• Raw data:
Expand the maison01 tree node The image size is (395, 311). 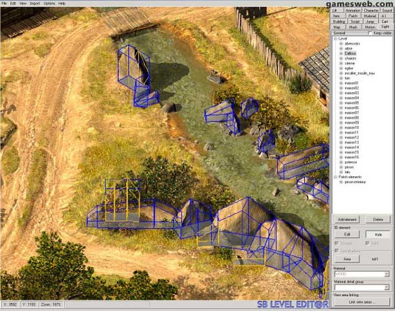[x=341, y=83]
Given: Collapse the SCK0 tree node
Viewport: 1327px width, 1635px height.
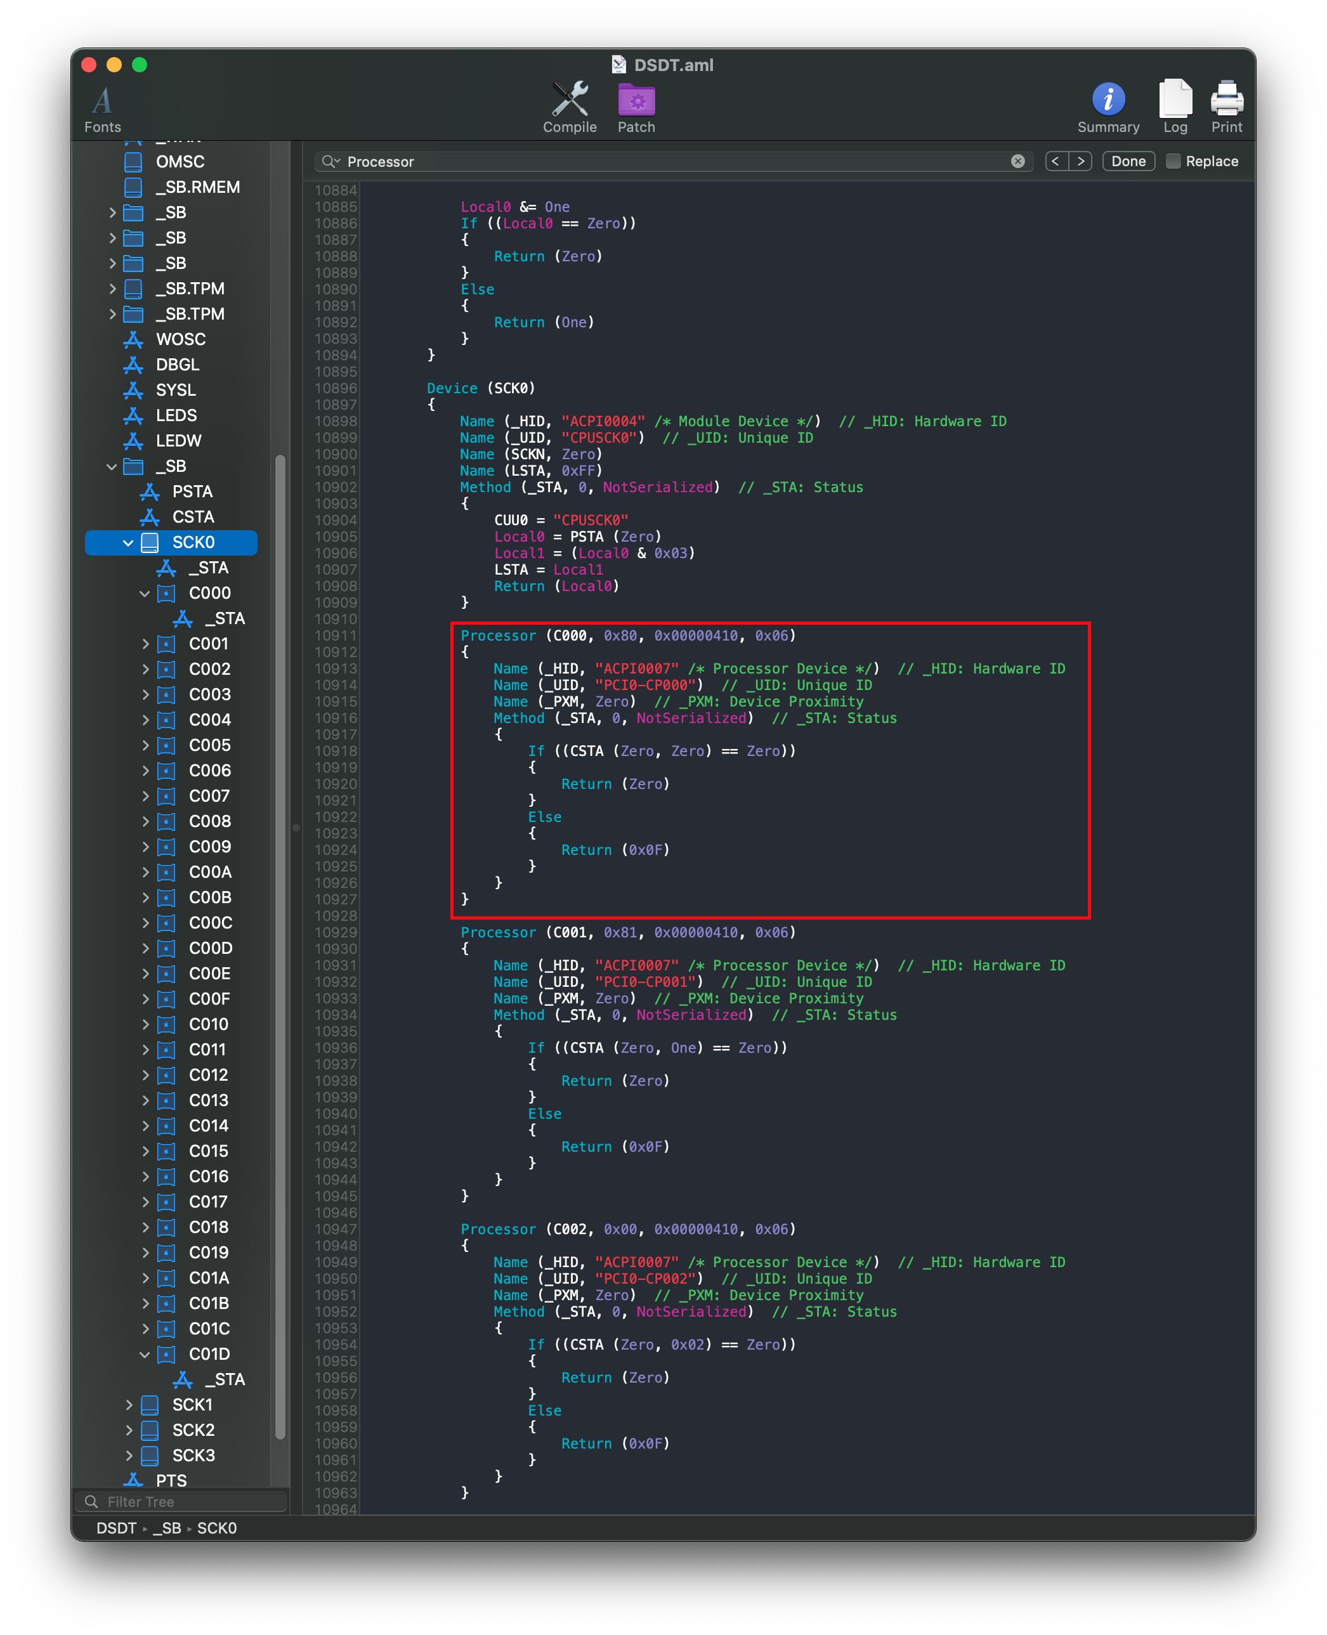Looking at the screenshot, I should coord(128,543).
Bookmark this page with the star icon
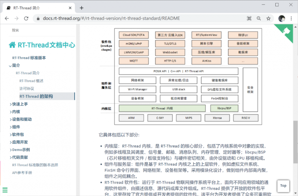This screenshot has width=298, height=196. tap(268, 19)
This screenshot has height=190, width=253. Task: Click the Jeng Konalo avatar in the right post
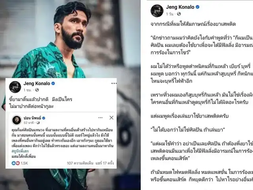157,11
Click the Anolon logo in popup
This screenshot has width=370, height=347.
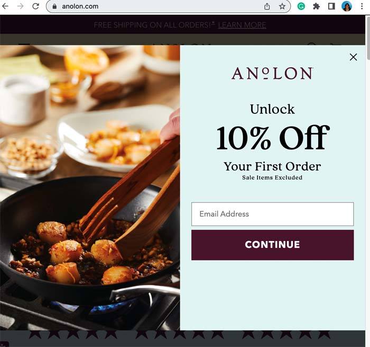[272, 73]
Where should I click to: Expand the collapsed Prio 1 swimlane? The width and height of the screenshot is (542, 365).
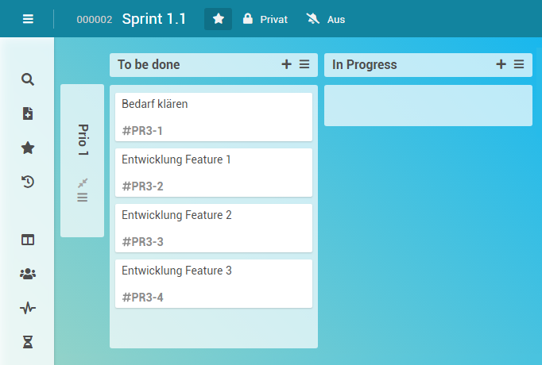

==

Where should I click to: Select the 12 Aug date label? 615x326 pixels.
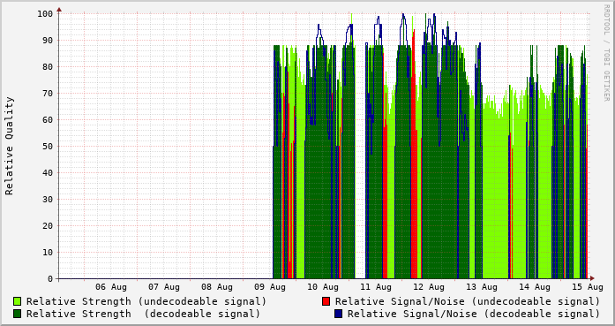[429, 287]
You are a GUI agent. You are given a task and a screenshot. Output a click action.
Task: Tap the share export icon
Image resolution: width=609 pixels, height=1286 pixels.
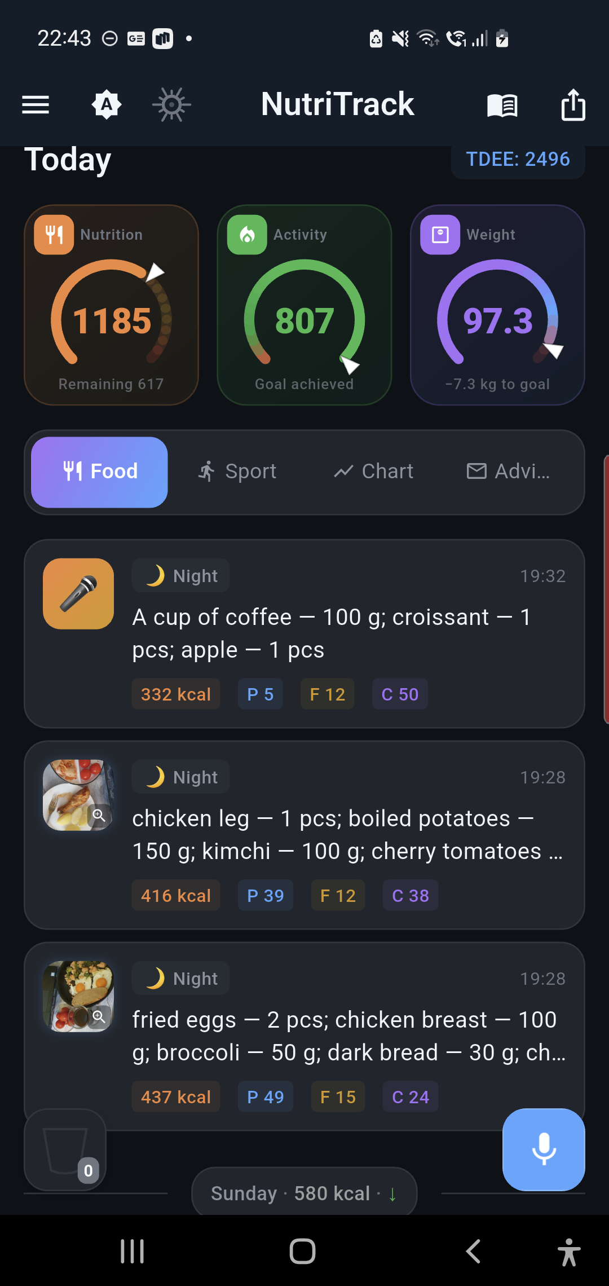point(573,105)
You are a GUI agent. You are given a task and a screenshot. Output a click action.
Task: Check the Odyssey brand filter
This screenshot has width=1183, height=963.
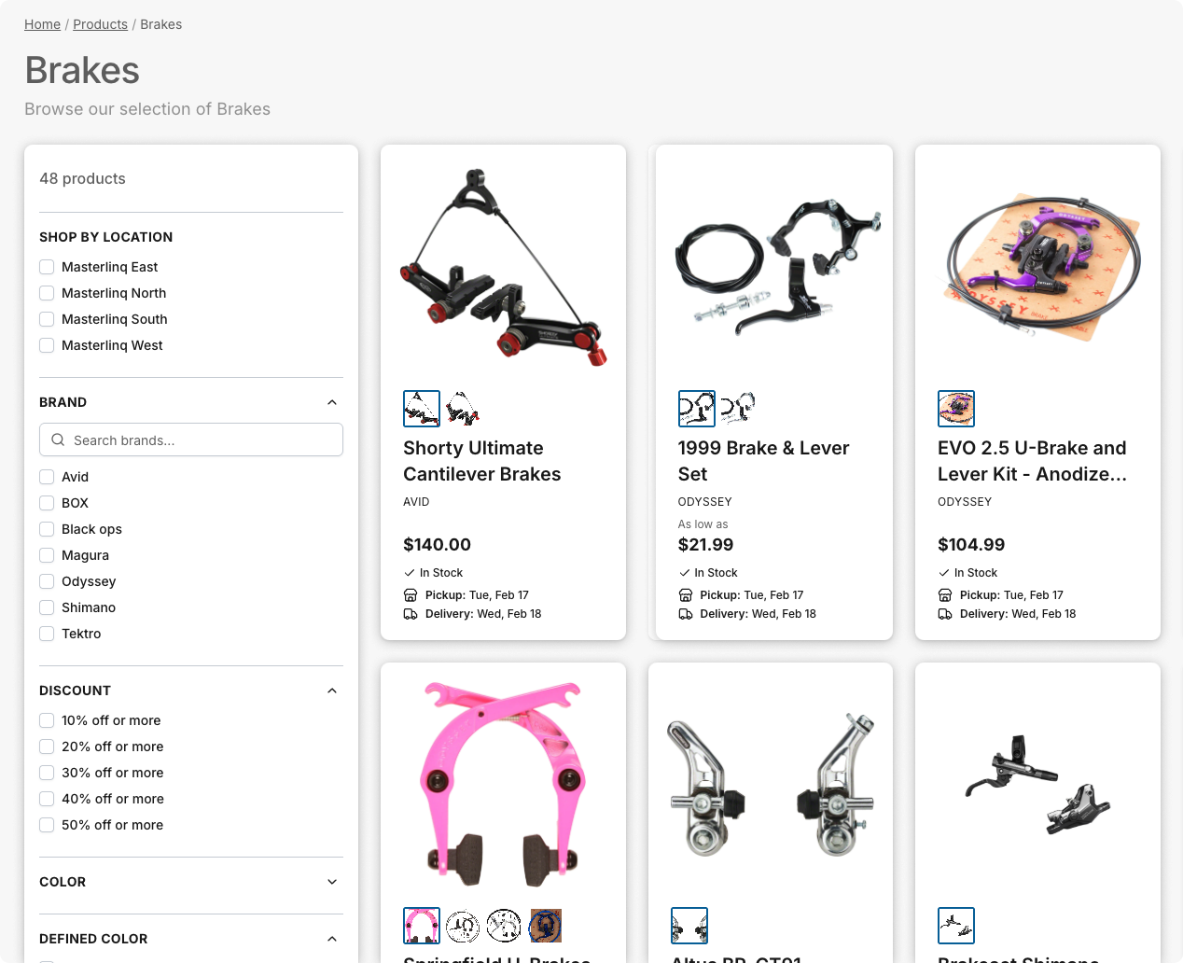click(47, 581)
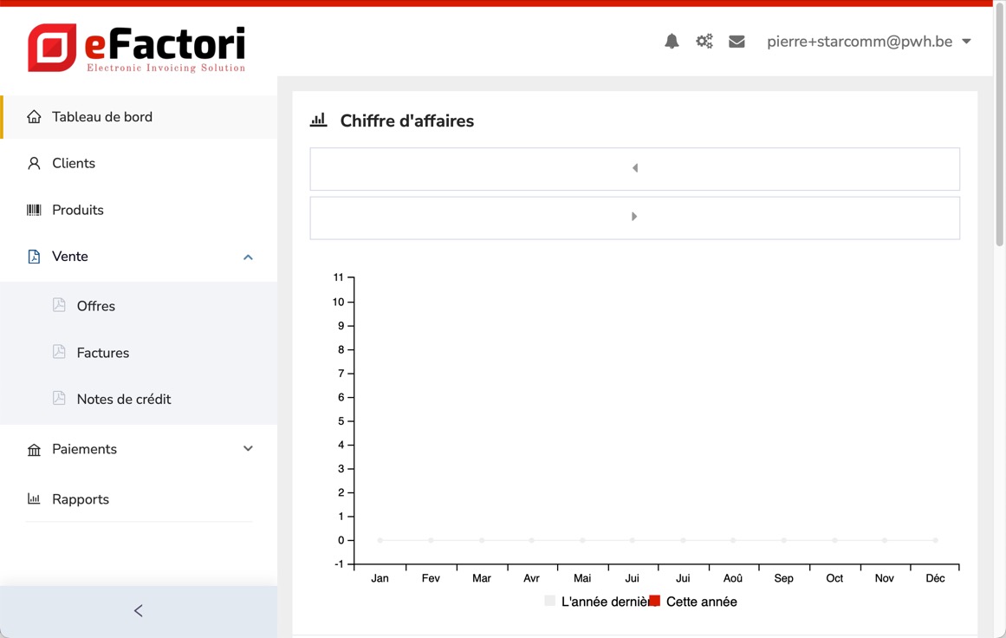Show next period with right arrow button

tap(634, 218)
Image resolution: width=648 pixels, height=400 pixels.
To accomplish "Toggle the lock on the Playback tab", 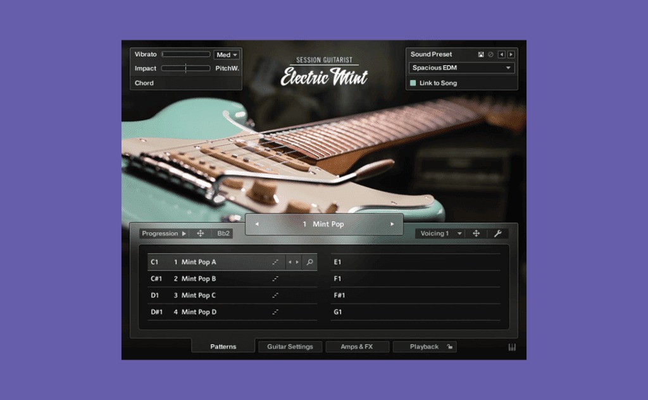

• What to produce: Transcribe the entries from the line containing "Image resolution: width=648" up to and including the line containing "the lock on", leaving out the pictures.

• Answer in full:
Image resolution: width=648 pixels, height=400 pixels.
To accomplish "Toggle the lock on the Playback tab", 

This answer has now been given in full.